Gedrick and especially Gossett Jr. carry the second act, with its frequent training and planning montages.
Once we finally get to the aerial footage, we learn that, far more than acumen as a pilot, what Doug needs to succeed, and is the most important thing to take with you into battle, is a Sony Walkman cassette tape player. The film makes an example of this at least a dozen times.
FAST FACT: “Iron Eagle” beat “Top Gun” to theaters, but it lost the box office race by a country mile. The film made $24 million to “Top Gun’s” $180 million.
Playing Doug’s loyal friends, Jerry Levine (a scene stealer as “Styles” in “Teen Wolf”) and Larry B. Scott (from “Revenge of the Nerds”) vanish by the second act, while the filmmakers clearly didn’t know what they had with Melora Walters (who played Jan Levin-Gould in “The Office” decades later)
She plays Doug’s girlfriend, but there’s weirdly no chemistry between her and Gedrick, as the filmmakers don’t allow that plot thread to build. As the main heavy, Suchet, a magnetic veteran actor (perhaps best known for playing Hercule Poirot on TV) is as commanding here playing the stereotypical bad guy as he was playing a similar role in “Executive Decision” (1996) a decade later.
This is a total fantasy, as there’s so consequences for the actions of anyone here. “Chappie,” in particular, all too willing goes along with Doug’s insane plan, in spite of how it will obviously cost him his entire military career.
The wrap-up sequence is far too convenient – surely more than an extremely mild slap on the wrist is in store for breaking all the rules and basically starting World War III. I guess I should relax and note that, like a popular ’80s breakfast cereal, this is just “for kids.”
At least there’s great aerial footage and hot doggin,’ even when the blue screen and models are clearly a part of creating the illusion. This is the kind of movie where we’re supposed to get a lump in our throat when Dad sits in the cockpit and declares, “Way to fly, Doug!”

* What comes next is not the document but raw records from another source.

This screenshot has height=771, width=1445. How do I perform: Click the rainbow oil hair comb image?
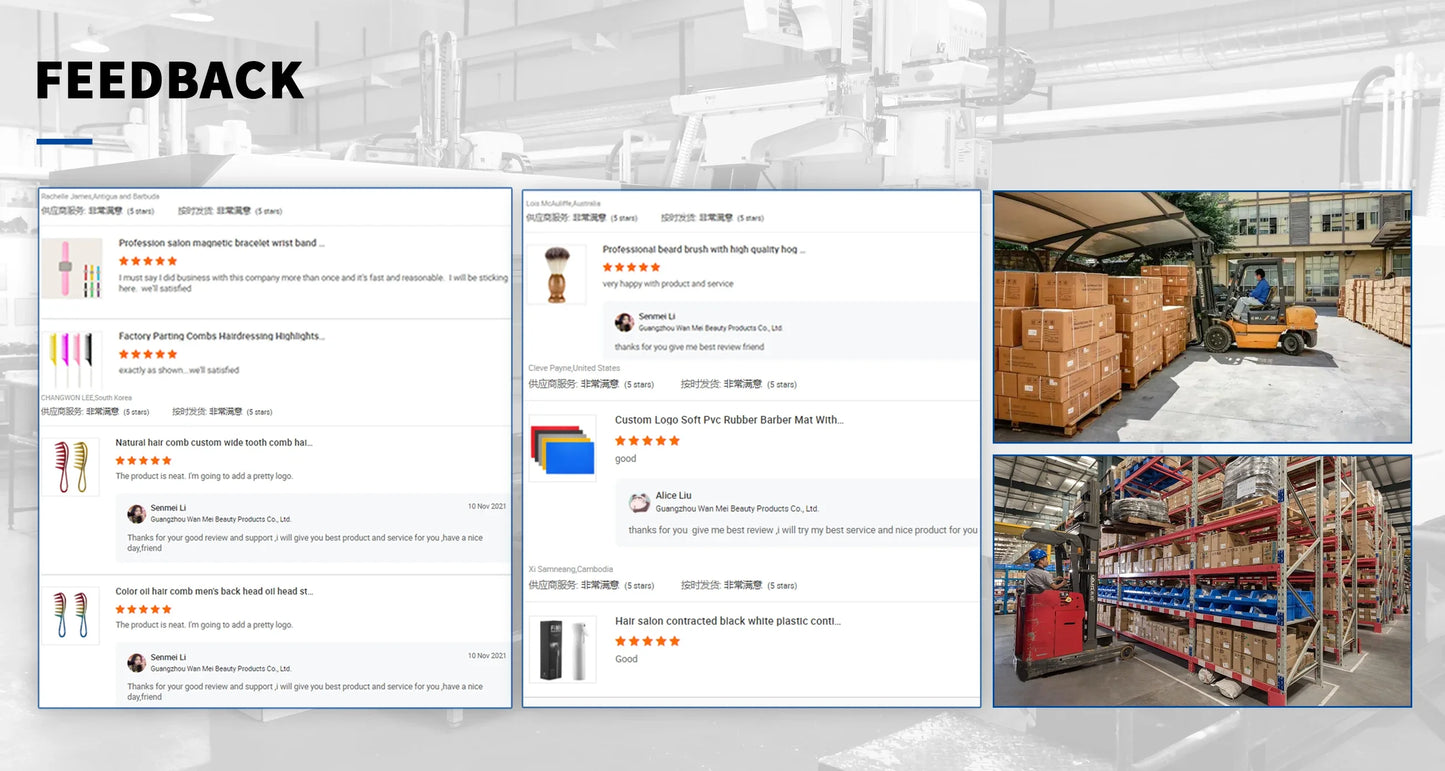(x=71, y=615)
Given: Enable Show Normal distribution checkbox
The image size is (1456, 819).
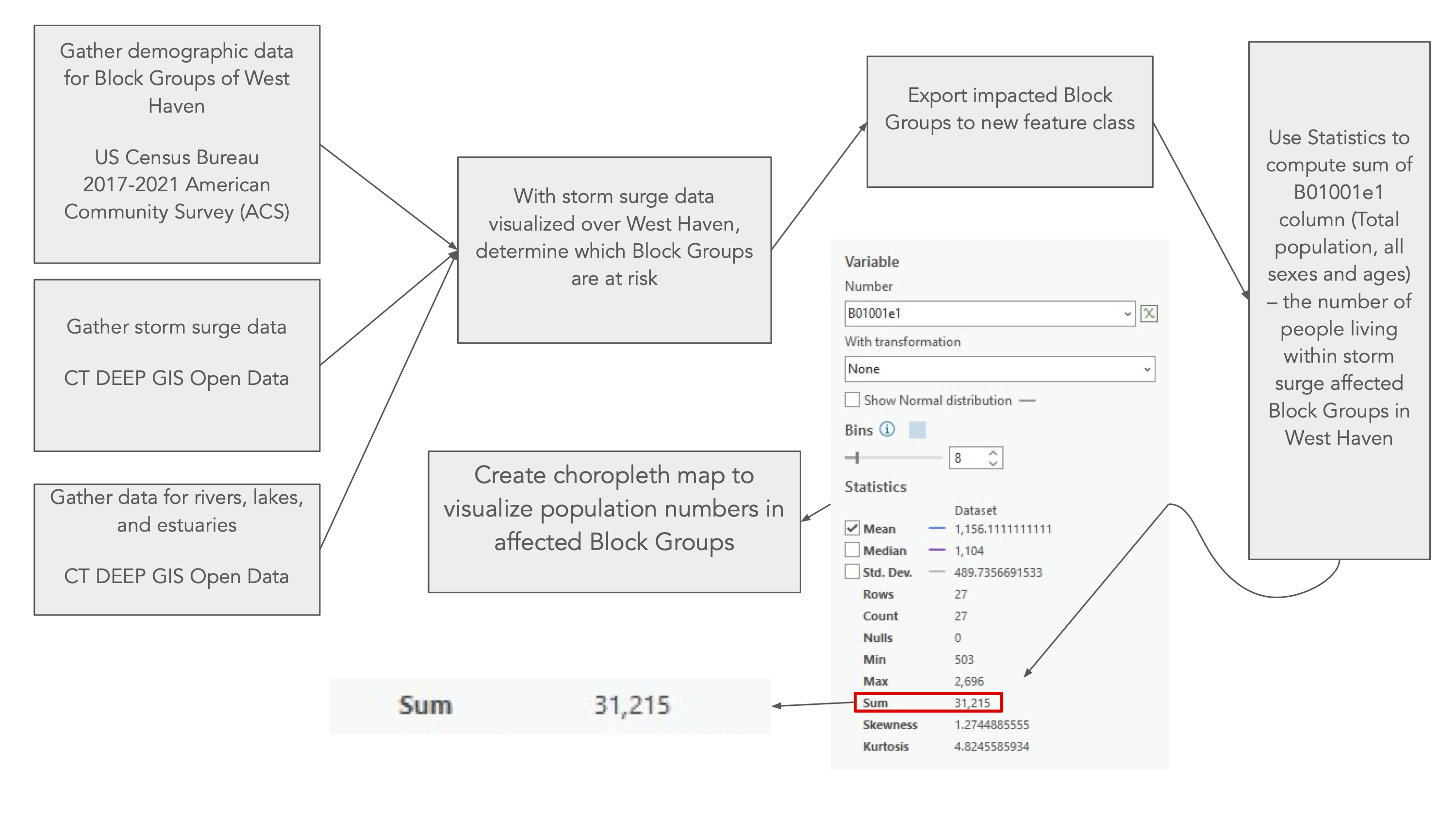Looking at the screenshot, I should point(852,400).
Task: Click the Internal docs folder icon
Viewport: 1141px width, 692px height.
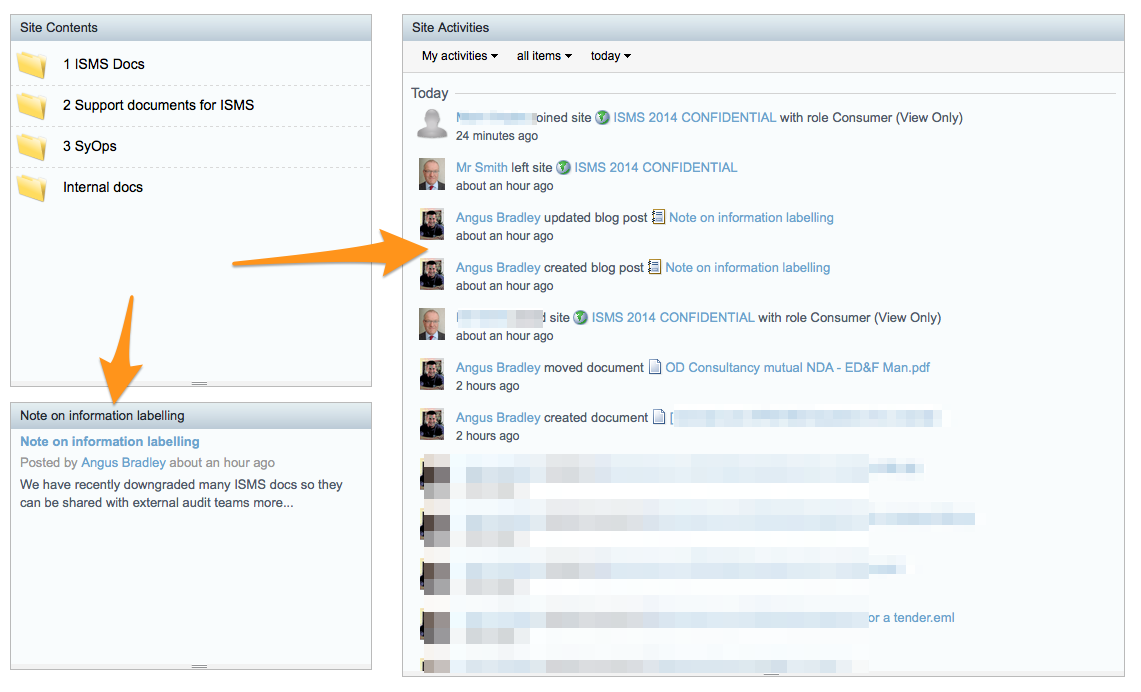Action: (32, 188)
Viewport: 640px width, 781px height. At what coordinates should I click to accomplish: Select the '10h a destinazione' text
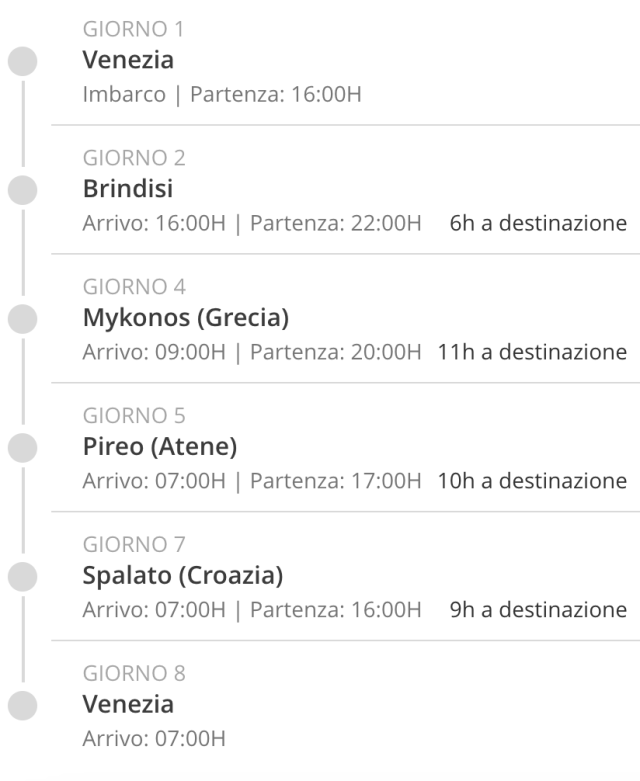(532, 481)
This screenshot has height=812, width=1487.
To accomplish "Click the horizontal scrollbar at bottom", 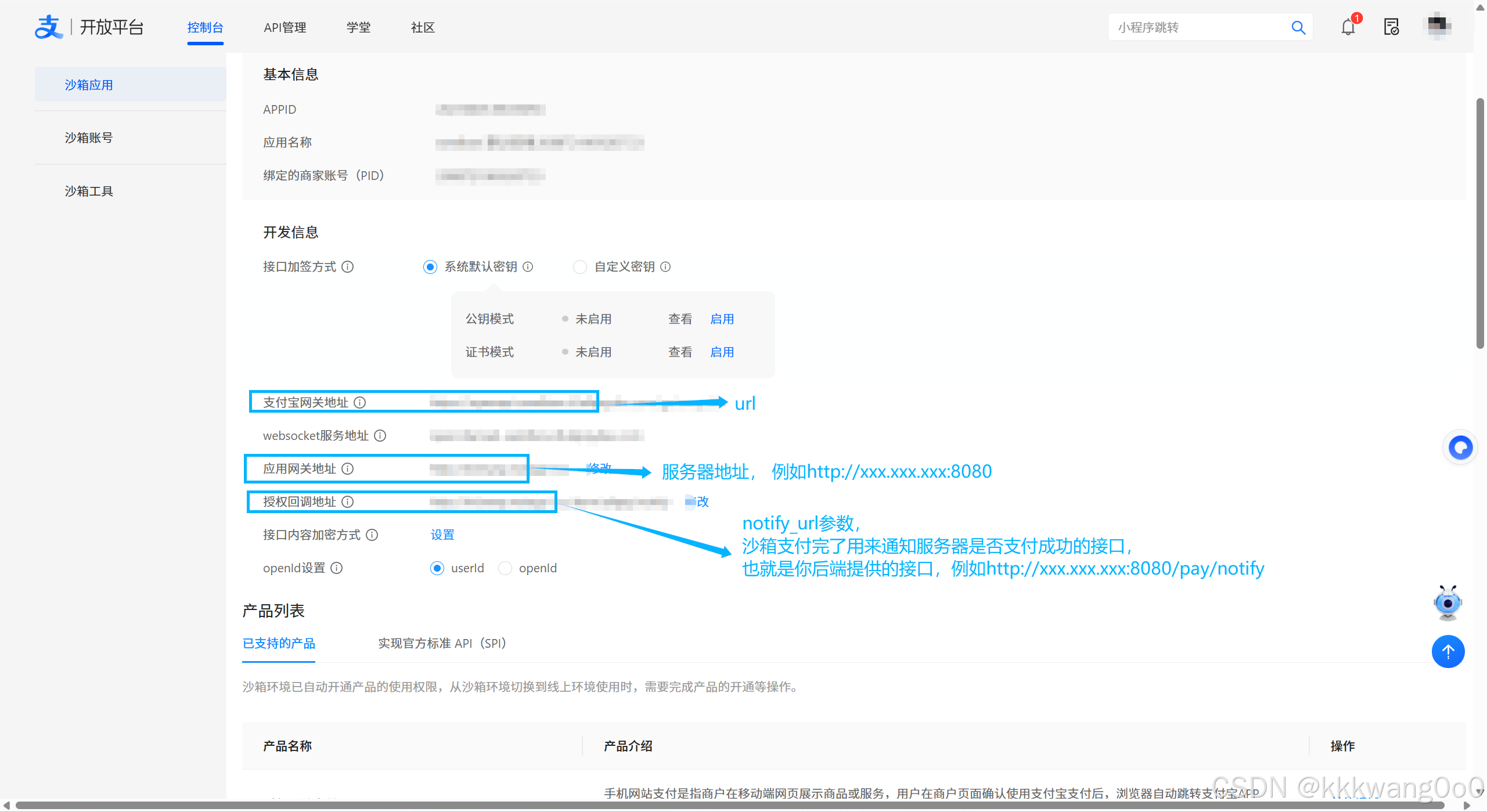I will click(729, 806).
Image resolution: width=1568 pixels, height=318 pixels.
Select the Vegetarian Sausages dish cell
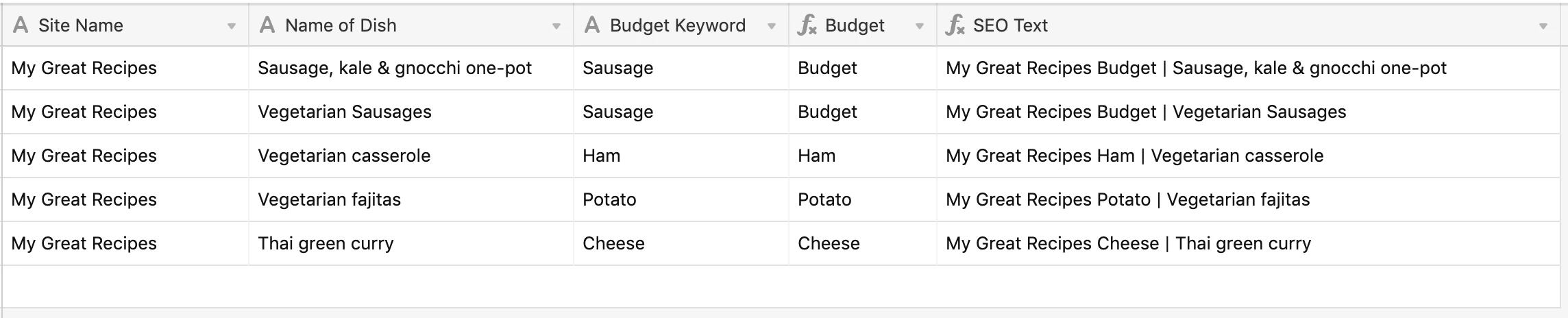coord(411,112)
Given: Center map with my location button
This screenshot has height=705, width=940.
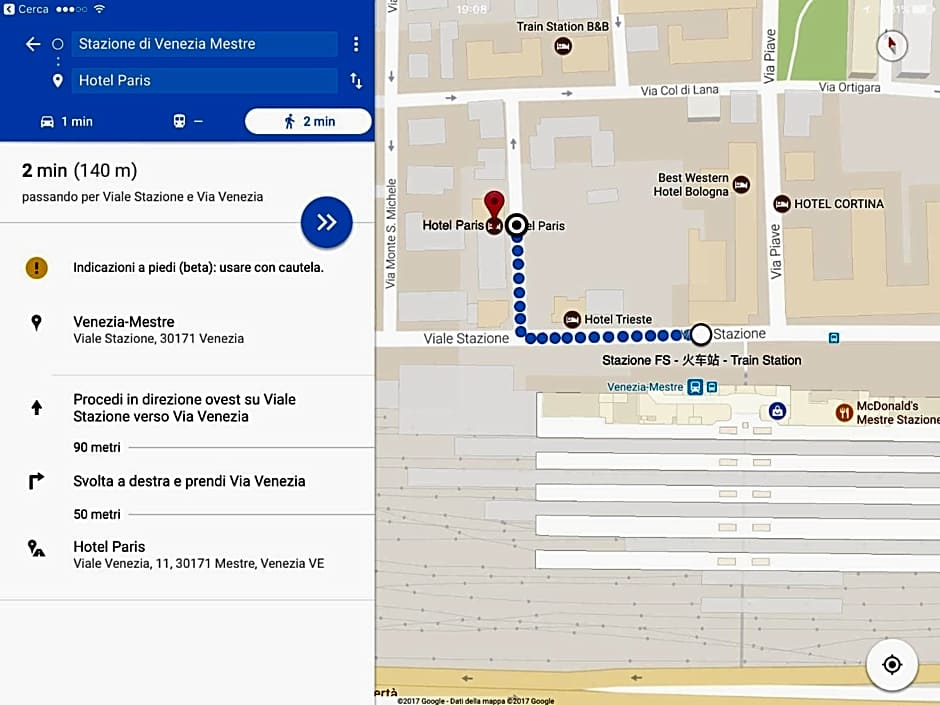Looking at the screenshot, I should (x=892, y=665).
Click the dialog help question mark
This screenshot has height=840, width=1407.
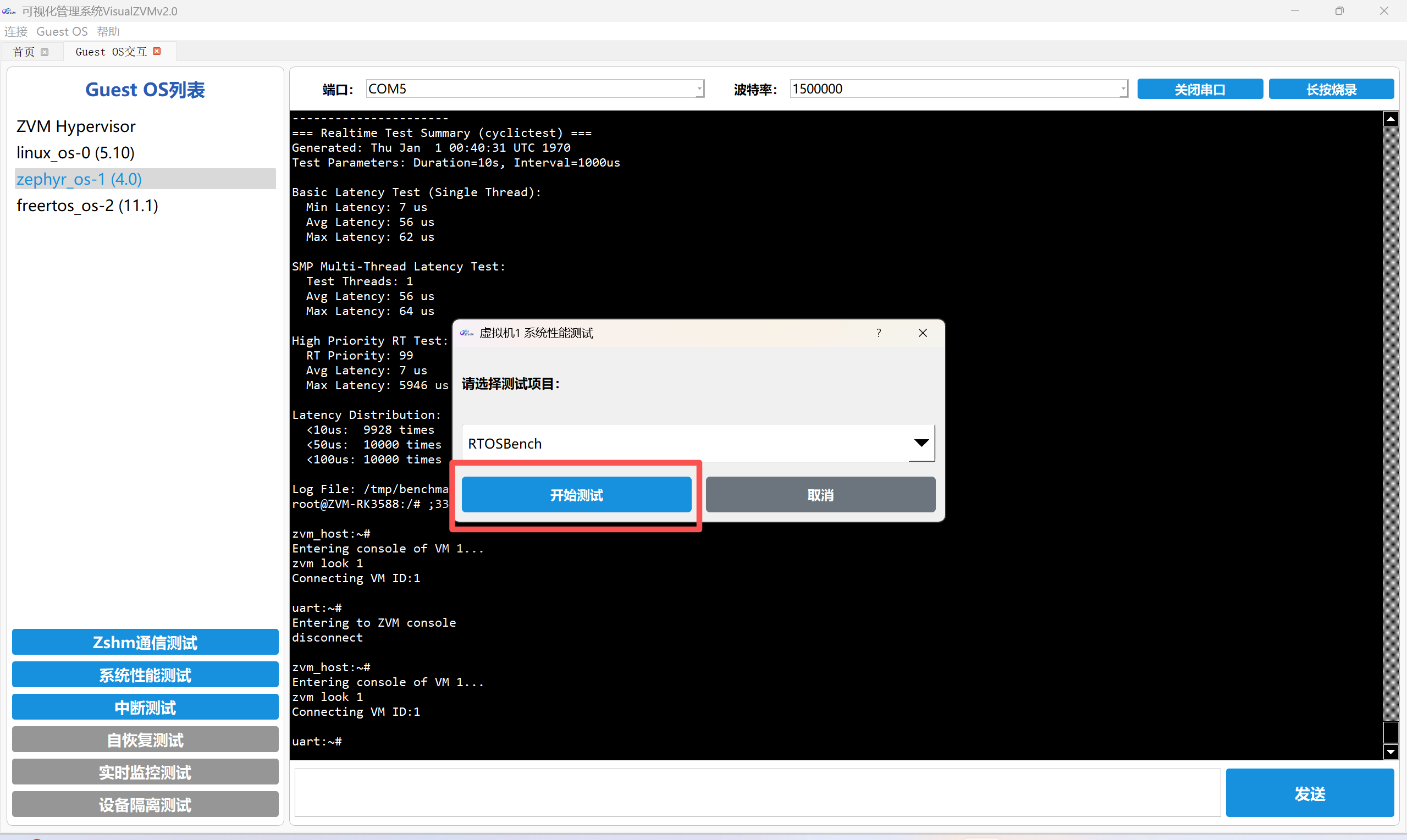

“Iron Eagle,” for all its inherent dopiness, is a lot of fun. With its on-the-nose politics and aggressive (but not ultra-slick) declaration as an ’80s movie, it may deliver for some audiences even more fully than “Top Gun,” which kept its geo-politics purposely murky and its glossy, MTV-ready visuals front and center.
Gossett Jr.’s warmth and authority are why this resonates, though never underestimate the power of a well-chosen tape cassette to play during an aerial battle. Surely that’s something they never taught Maverick at Top Gun.